A question family lawyers often grapple with in divorce proceedings is: “who gets to keep the family pet?” The answer has always been far from consistent. Occasionally, parties will choose to negotiate a “custody” plan in their Separation Agreements that set out who will get the pet and when. However, often the parties are unable to come to such an agreement. While pet owners see their animals as family members; unfortunately, probate court judges historically, have not shared that sentiment.
According to Massachusetts laws of equitable distribution applicable to divorce, your pet property and any property in a divorce action must be distributed to one party or the other. It cannot be shared between the parties (outside of a separate arrangement otherwise agreed upon by the couple.) While this is still the practice in Massachusetts probate courts, the Superior Court recently took a different approach in a new case, Lyman v. Lanser, which evolved the court’s view of pets and property.
In this case, the Plaintiff and Defendant owed a Pomeranian named Teddy. They made an agreement at the start of their relationship that if they were to break up, they would share equal “custody” of their dog. As this story goes, they inevitably ended things but proceeded to honor their original agreement and shared Teddy harmoniously. However, in January 2022, the Defendant moved into a new apartment; and the parties agreed to defer their sharing agreement for Teddy to spend extra time at the new apartment to acclimate to his new, part time home. Two months later, Defendant cut off all communication with the Plaintiff and refused all access to the parties’ dog.
Plaintiff filed claims for breach of contract and conversion with the Middlesex Superior Court. In relation to damages, plaintiff was looking solely for specific performance, i.e. enforcement of Defendant’s promise to share possession/custody of Teddy.
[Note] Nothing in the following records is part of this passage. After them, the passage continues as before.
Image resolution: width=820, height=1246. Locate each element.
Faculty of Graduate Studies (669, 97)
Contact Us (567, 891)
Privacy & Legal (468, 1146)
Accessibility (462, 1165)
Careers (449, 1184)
Superior Court Judge Frison granted a preliminary injunction and ordered that the shared agreement continue for alternating, two-week intervals. However, Appeals Court Judge Marguerite T. Grant concluded that Judge Frison had abused her discretion by “effectively treat[ing] the dog… as if it were the parties’ child.” Interestingly enough, the Appeals Court now sides with the original decision, noting that tenants in common are free to make binding agreements governing their respective rights in personal property even without a formal agreement.
Attorney for Plaintiff, Jeremy M. Cohen of Boston Dog Lawyers, makes an excellent point in stating that there is also helpful language in the Commonwealth’s criminal law, M.G.L. c. 140, §174E(f)(1), which countenances “harm to a dog’s physical or emotional health.” Which certainly rings true. After all, if dogs are protected on a criminal level, shouldn’t they have some protection when it comes to their emotional value and well-being?
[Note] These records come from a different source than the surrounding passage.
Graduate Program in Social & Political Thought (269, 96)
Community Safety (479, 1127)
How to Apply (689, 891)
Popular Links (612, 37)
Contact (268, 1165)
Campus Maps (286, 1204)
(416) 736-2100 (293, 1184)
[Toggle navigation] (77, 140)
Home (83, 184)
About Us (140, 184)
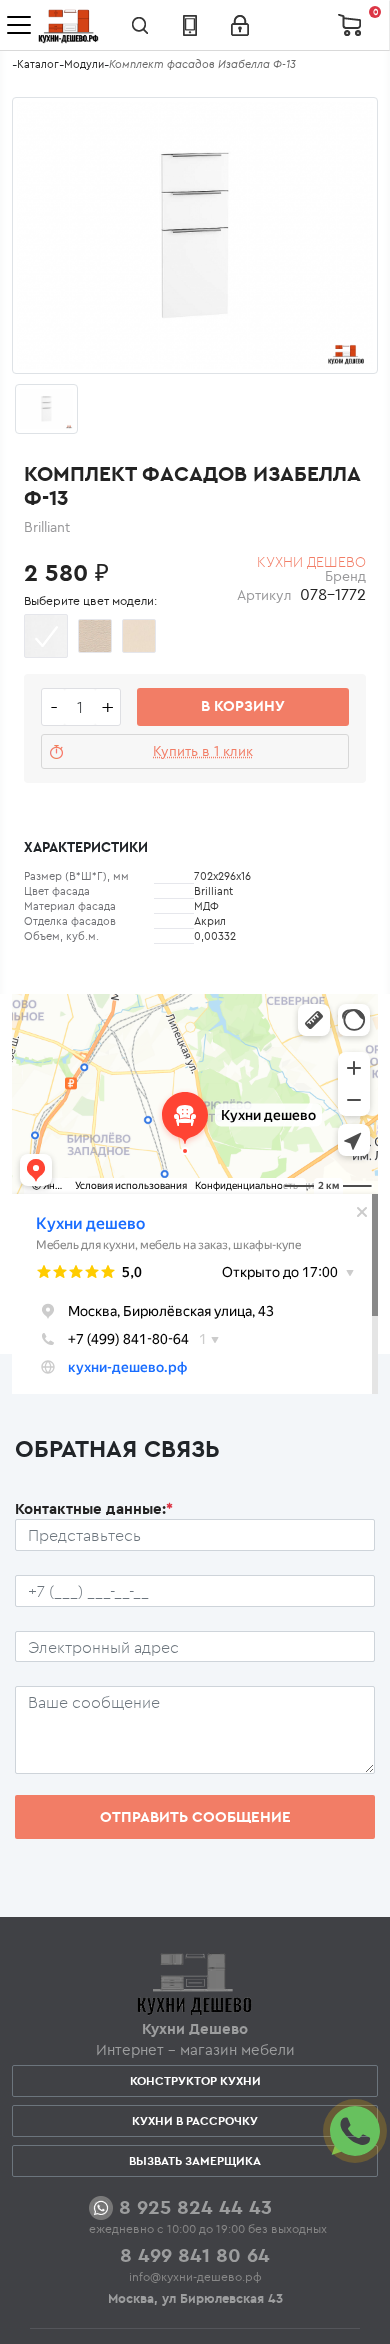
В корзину (243, 705)
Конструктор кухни (195, 2080)
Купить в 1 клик (203, 751)
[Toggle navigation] (19, 25)
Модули (84, 64)
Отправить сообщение (195, 1816)
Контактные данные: (94, 1508)
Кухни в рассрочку (195, 2120)
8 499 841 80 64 (195, 2254)
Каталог (38, 64)
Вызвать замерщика (195, 2160)
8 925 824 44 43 (195, 2206)
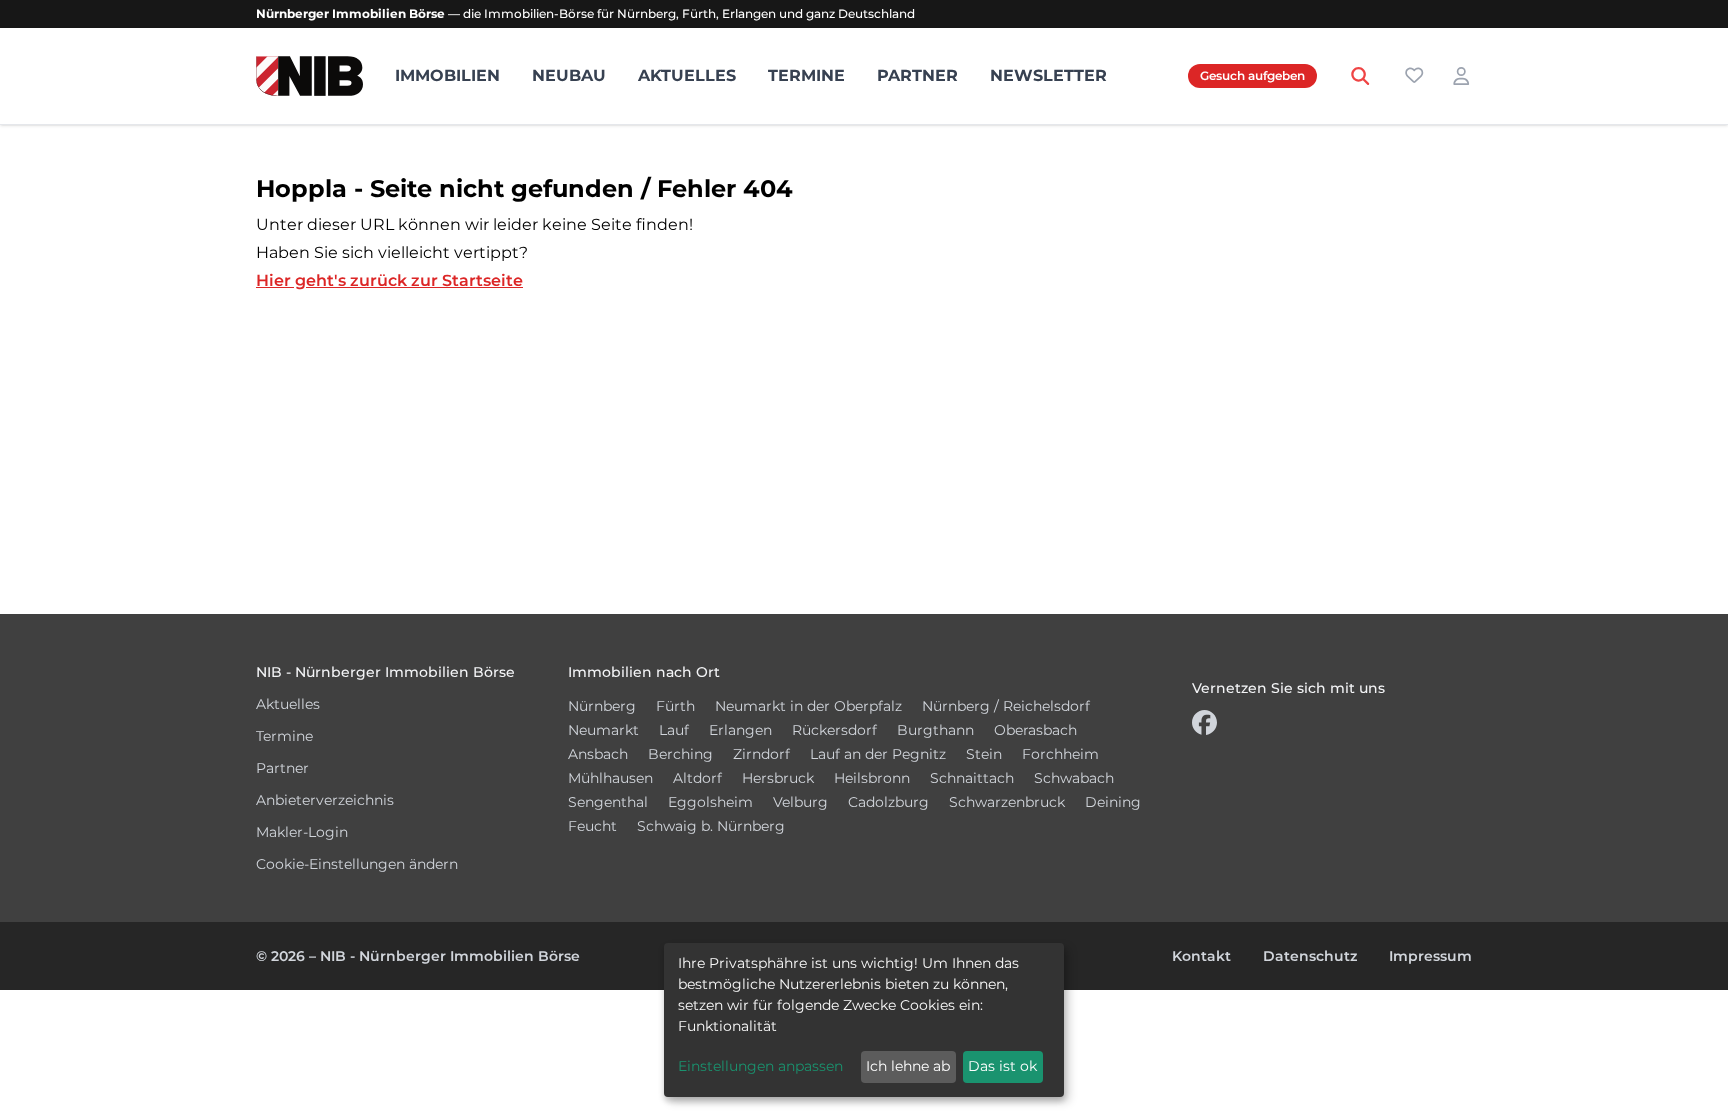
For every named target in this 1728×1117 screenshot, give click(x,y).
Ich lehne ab (908, 1066)
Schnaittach (972, 778)
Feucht (592, 826)
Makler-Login (302, 832)
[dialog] (864, 1020)
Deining (1113, 802)
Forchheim (1060, 754)
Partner (917, 75)
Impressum (1430, 956)
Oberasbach (1035, 730)
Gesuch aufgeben (1252, 75)
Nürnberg (602, 706)
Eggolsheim (710, 802)
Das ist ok (1002, 1066)
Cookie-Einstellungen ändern (357, 864)
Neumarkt (603, 730)
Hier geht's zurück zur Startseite (389, 280)
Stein (984, 754)
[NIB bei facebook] (1204, 727)
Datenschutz (1310, 956)
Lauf (674, 730)
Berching (680, 754)
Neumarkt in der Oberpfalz (808, 706)
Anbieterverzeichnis (325, 800)
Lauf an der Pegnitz (878, 754)
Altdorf (697, 778)
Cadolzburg (888, 802)
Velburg (800, 802)
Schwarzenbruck (1007, 802)
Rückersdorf (834, 730)
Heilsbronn (872, 778)
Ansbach (598, 754)
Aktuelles (687, 75)
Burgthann (935, 730)
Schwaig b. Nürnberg (711, 826)
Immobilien (447, 75)
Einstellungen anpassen (760, 1066)
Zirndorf (761, 754)
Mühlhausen (610, 778)
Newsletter (1048, 75)
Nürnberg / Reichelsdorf (1006, 706)
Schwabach (1074, 778)
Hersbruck (778, 778)
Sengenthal (608, 802)
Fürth (675, 706)
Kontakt (1201, 956)
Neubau (569, 75)
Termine (806, 75)
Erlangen (740, 730)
Obviously, we can’t get time back; and the two years Plaintiff went without seeing his dog is impossible to quantify. Therefore, the Appeals Court’s order for specific performance is quite the win for Plaintiff in this case.
It is important to note that the Appeals Court panel stated that its decision does not alter the status of pets in divorce proceedings; while we don’t yet know how the Probate Courts will react to this judgment or if they will eventually follow suit, this is an interesting case for everyone, especially pet lovers, to consider.